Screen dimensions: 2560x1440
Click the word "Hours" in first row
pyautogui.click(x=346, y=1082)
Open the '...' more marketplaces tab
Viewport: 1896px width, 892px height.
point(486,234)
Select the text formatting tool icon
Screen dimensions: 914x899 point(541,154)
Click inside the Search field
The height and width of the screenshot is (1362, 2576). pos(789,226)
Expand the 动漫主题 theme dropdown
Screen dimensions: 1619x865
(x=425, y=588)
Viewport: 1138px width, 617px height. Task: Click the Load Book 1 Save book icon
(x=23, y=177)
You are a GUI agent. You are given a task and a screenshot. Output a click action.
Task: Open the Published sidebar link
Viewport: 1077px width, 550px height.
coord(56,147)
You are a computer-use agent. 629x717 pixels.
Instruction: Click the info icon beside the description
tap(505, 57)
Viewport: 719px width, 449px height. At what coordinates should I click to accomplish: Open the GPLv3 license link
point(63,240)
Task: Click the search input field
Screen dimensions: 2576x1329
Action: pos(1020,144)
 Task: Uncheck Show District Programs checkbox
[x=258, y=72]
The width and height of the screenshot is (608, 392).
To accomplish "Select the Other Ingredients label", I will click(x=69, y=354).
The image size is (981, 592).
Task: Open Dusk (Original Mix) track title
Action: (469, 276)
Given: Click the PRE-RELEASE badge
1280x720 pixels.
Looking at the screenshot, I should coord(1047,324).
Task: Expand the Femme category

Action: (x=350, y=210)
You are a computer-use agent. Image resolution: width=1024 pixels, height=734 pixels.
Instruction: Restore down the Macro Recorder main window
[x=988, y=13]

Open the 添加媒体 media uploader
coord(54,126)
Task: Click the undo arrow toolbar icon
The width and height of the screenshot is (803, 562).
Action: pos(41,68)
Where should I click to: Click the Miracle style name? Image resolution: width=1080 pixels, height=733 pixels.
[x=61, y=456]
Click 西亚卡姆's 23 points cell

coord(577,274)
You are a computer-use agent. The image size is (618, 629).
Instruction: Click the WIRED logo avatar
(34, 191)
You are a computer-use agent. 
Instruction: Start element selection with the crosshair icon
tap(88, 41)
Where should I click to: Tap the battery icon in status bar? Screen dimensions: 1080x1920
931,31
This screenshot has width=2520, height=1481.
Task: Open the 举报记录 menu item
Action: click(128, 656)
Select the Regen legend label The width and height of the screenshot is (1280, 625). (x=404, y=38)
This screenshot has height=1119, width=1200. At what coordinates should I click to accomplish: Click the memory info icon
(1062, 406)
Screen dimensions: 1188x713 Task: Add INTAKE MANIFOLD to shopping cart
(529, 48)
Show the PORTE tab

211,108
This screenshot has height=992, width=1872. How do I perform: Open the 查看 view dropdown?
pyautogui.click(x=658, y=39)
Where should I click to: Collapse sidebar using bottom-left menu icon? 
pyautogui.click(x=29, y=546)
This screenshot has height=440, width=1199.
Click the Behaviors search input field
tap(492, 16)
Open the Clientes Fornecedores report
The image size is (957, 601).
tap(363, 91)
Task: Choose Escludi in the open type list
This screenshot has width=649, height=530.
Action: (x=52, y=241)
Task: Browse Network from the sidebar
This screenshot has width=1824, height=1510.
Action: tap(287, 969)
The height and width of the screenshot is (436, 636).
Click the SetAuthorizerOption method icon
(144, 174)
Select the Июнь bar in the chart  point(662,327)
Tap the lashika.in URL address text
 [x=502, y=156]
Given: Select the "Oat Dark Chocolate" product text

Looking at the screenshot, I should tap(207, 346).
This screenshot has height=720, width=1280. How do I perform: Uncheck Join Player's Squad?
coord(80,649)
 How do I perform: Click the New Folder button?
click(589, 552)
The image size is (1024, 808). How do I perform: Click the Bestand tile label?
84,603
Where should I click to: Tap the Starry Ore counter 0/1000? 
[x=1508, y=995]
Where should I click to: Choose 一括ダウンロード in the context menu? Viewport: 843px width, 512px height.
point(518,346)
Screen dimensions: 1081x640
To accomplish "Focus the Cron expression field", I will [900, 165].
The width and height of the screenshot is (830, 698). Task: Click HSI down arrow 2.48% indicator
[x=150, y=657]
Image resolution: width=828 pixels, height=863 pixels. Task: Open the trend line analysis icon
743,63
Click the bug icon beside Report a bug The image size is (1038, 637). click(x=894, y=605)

____________

- Task details: Output the lines from the one containing "Select the Regen" through the one containing "(1062, 406)" as a two-column CSV with the headers text and answer. Give one row per entry, put each value in a quoted field, and replace every line break with a space.

- Task result:
text,answer
"Select the Regen legend label The width and height of the screenshot is (1280, 625).","(x=404, y=38)"
"This screenshot has height=1119, width=1200. At what coordinates should I click to accomplish: Click the memory info icon","(1062, 406)"